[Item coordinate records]
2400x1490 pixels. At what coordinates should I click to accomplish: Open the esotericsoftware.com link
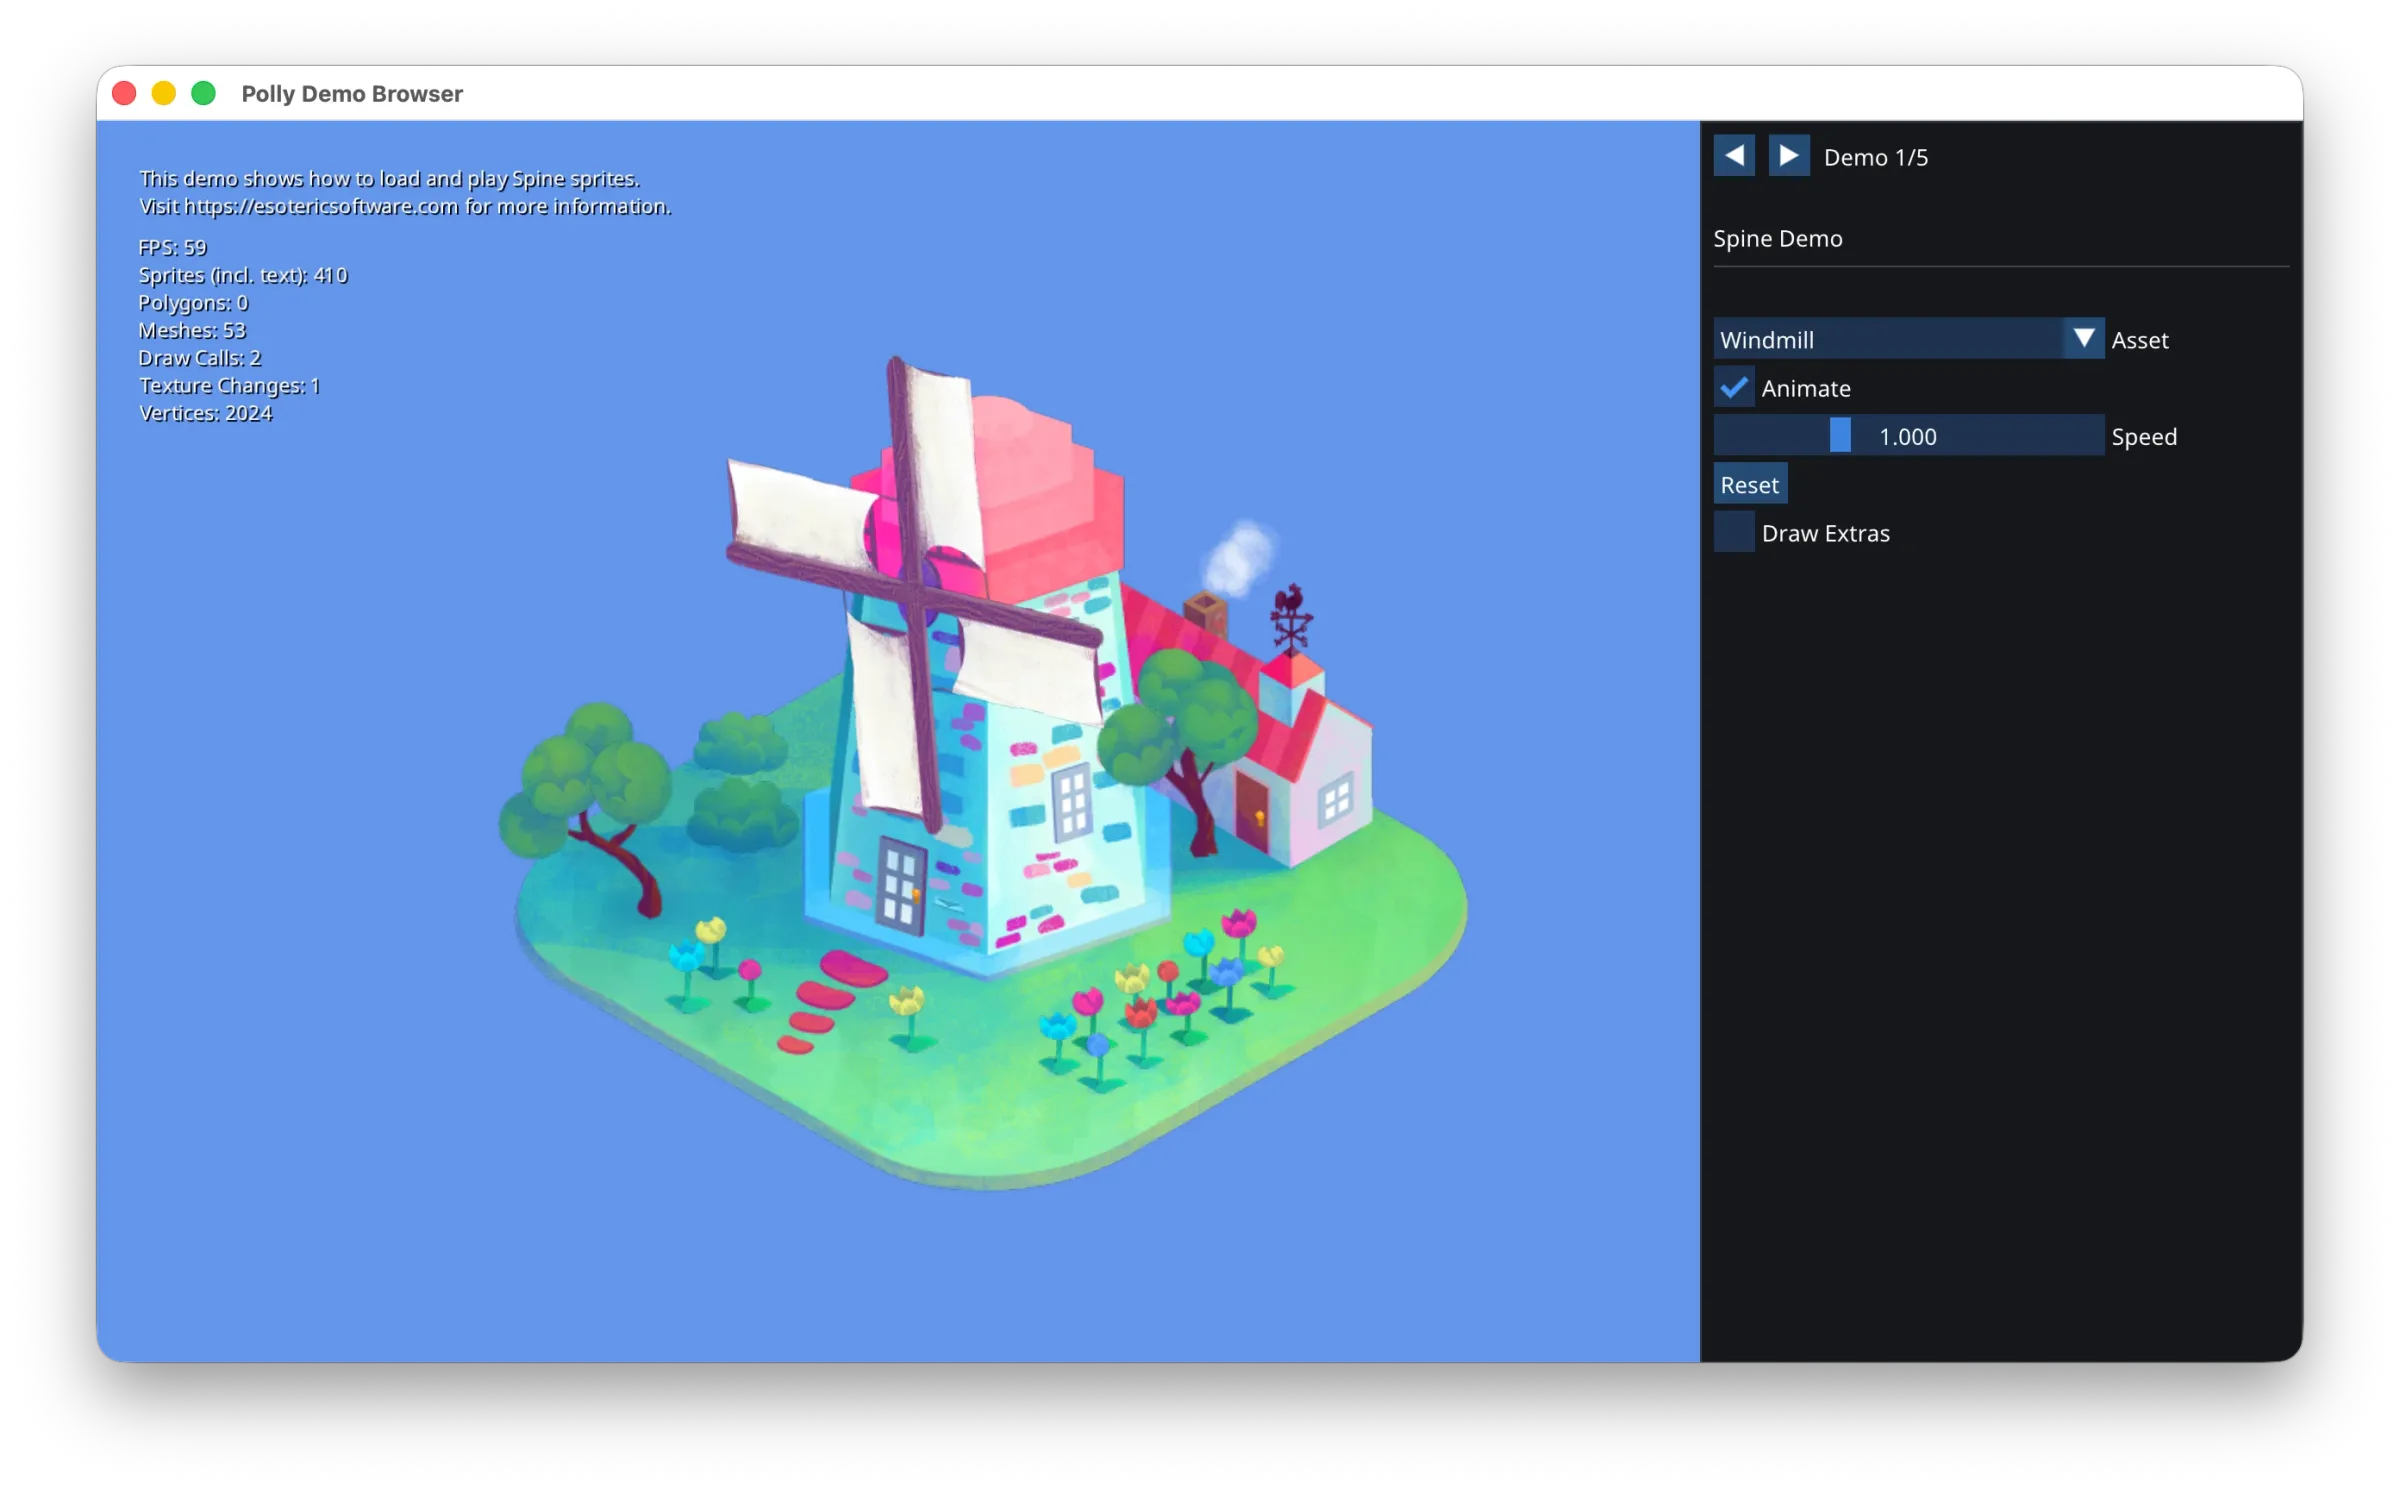(x=322, y=207)
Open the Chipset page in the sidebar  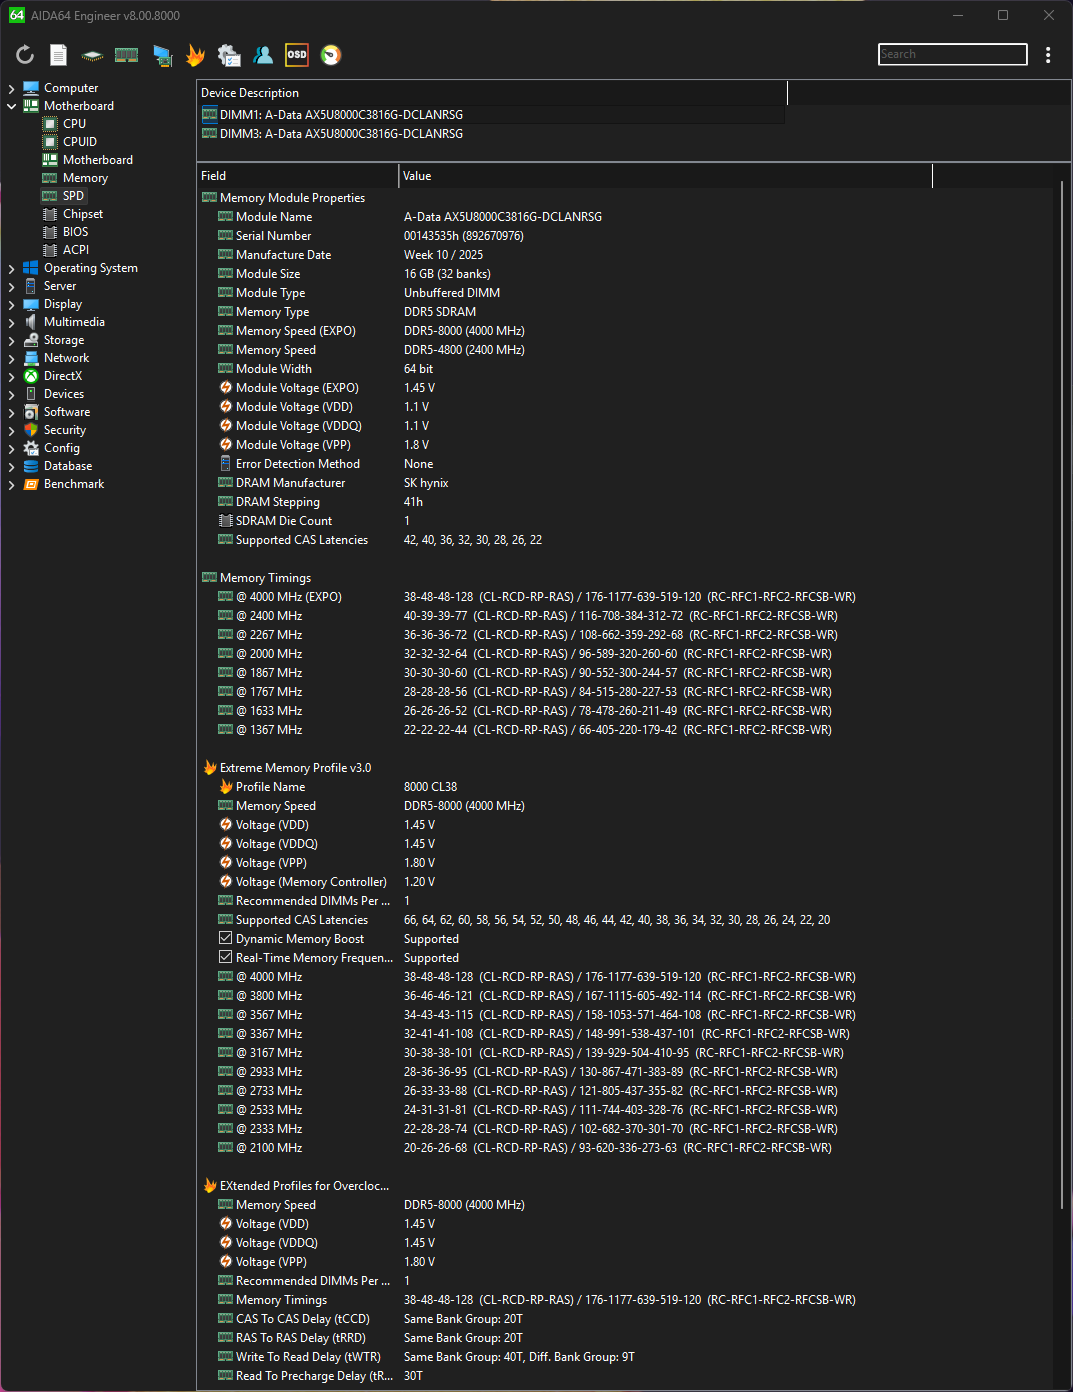(83, 214)
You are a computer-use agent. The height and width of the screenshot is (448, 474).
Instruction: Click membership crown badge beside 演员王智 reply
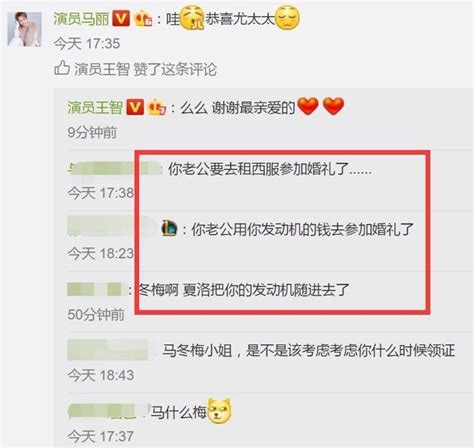(x=157, y=107)
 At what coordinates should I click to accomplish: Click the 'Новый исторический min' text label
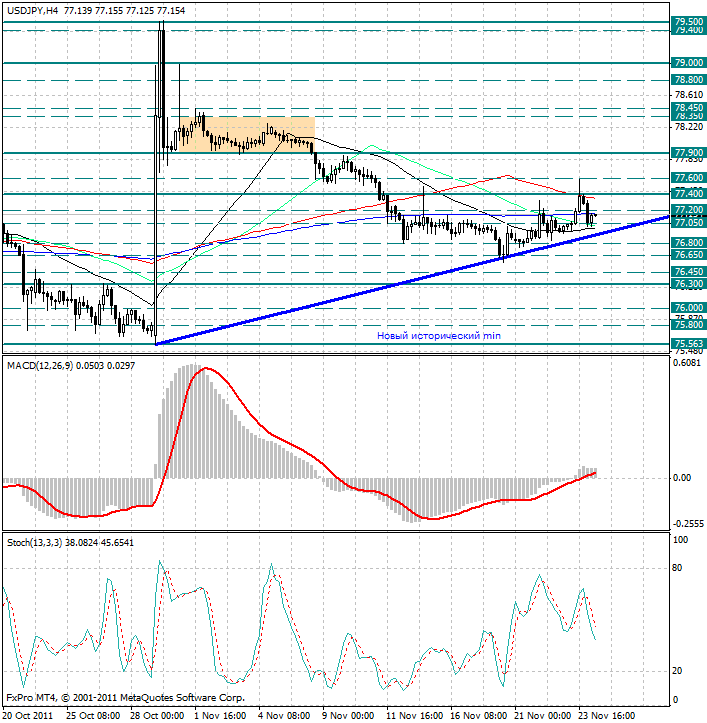point(438,337)
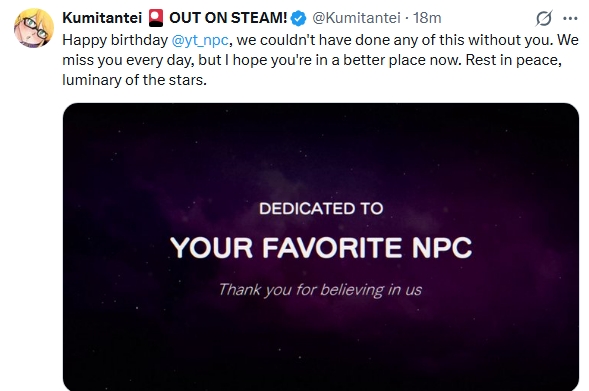The height and width of the screenshot is (391, 589).
Task: Click the Grok slashed-circle icon
Action: point(544,18)
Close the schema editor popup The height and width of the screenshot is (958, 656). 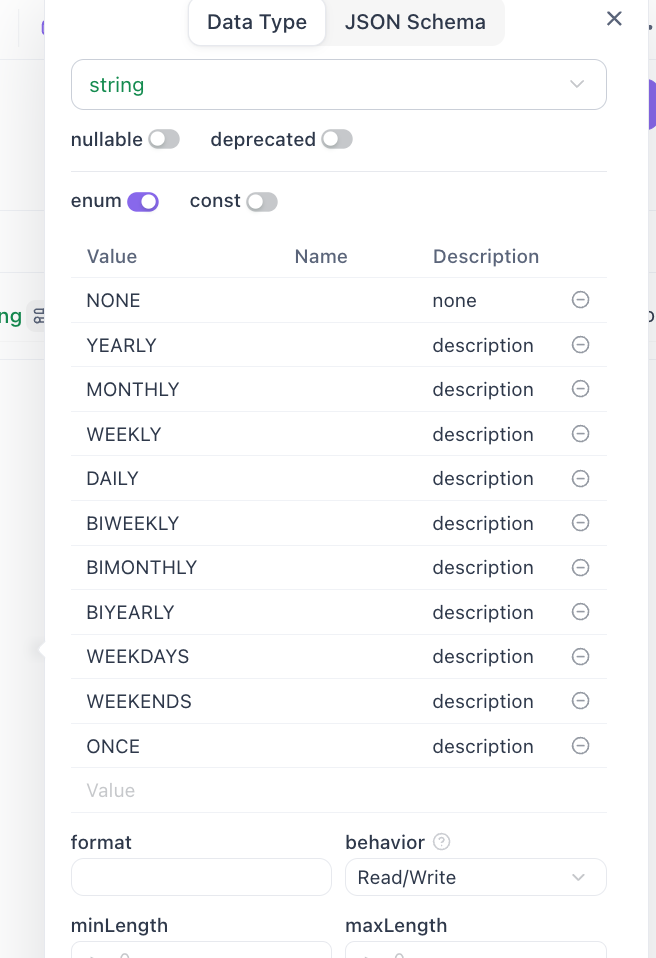(614, 18)
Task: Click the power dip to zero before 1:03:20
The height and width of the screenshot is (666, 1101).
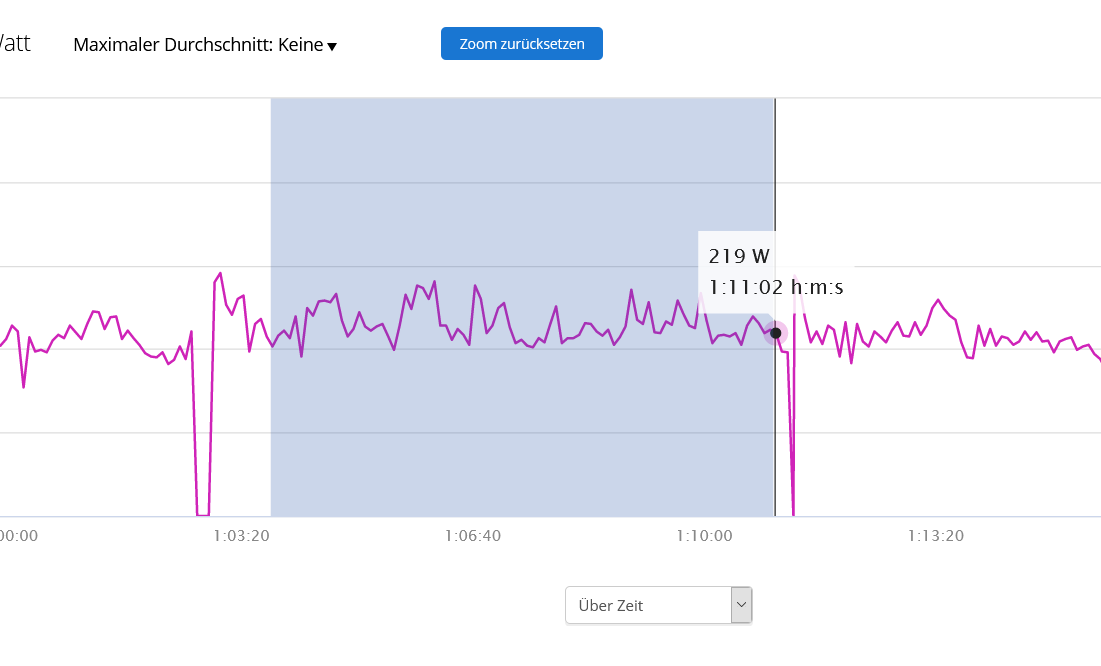Action: click(202, 500)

#### [WHAT YOU WILL DO]
Turn the records into a JSON list of strings, one string per line and no blank lines, starting at the line that contains "Task: Click the power" and continuing through the end of the records. Leave the pictures out.

#### [THE COMPLETED TASK]
[
  "Task: Click the power dip to zero before 1:03:20",
  "The height and width of the screenshot is (666, 1101).",
  "Action: click(202, 500)"
]